So, what happened? Horrible roster (mis)management and the continued ineptitude of Jeff Fisher. In a league in which coaches, players, management, and even cities are changed and discarded on a whim, somehow the mustached man on the LA sidelines has enjoyed unrivaled job security without any rational justification. In 22 seasons, Fisher, once considered a defensive mastermind, has made the postseason just six times, winning one conference championship on the backs of a historic offensive trio of Tennessee Titans: QB Steve McNair (RIP), WR Derrick Mason, and running back Eddie George. The Titans were an expansion franchise, viewed as a somewhat hopeless endeavor that Fisher, through his imagined skill and roster management, guided a single yard from a Super Bowl title.

So when he was fired following several miserable seasons, languishing at the bottom of the AFC South as Peyton Manning haunted Fisher’s dreams, many NFL franchises viewed Fisher as the NFL’s Harambe: a hero shot down unnecessarily in his prime.

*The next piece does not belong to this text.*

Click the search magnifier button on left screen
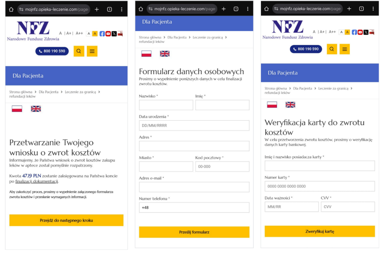Screen dimensions: 389x253 click(x=79, y=51)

Fisher was a hot commodity, signing with the Rams after being given partial roster control and forming a strong relationship with GM Les Snead. The Rams focused on their defense, attempting to model the dominant forces of Seattle and San Francisco through the draft. By the 2015 season, the Rams had assembled a defense featuring 8 first round picks with all pro-caliber performers Chris Long, Aaron Donald, Robert Quinn, Janoris Jenkins, James Laurinaitis, Alec Ogletree, and Charles Hayes, forming one of the most formidable units in the league.

But, in typical Fisher fashion, the train came off the tracks this offseason. Perhaps feeling the pressure of LA’s bright lights and short attention span, the Rams sold their soul, and future, in 2016. First, they let veteran leaders Chris Long and James Laurinaitis walk in petty salary negotiations that resulted in both signing elsewhere for a fraction of their former cost. Next, they let the Giants swoop in and sign Jenkins, perhaps the most talented pure cover corner in the NFC, without any sort of compensation. If you’re going to let a budding star and ballhawk of your secondary walk, why not trade him in 2015? Mind boggling.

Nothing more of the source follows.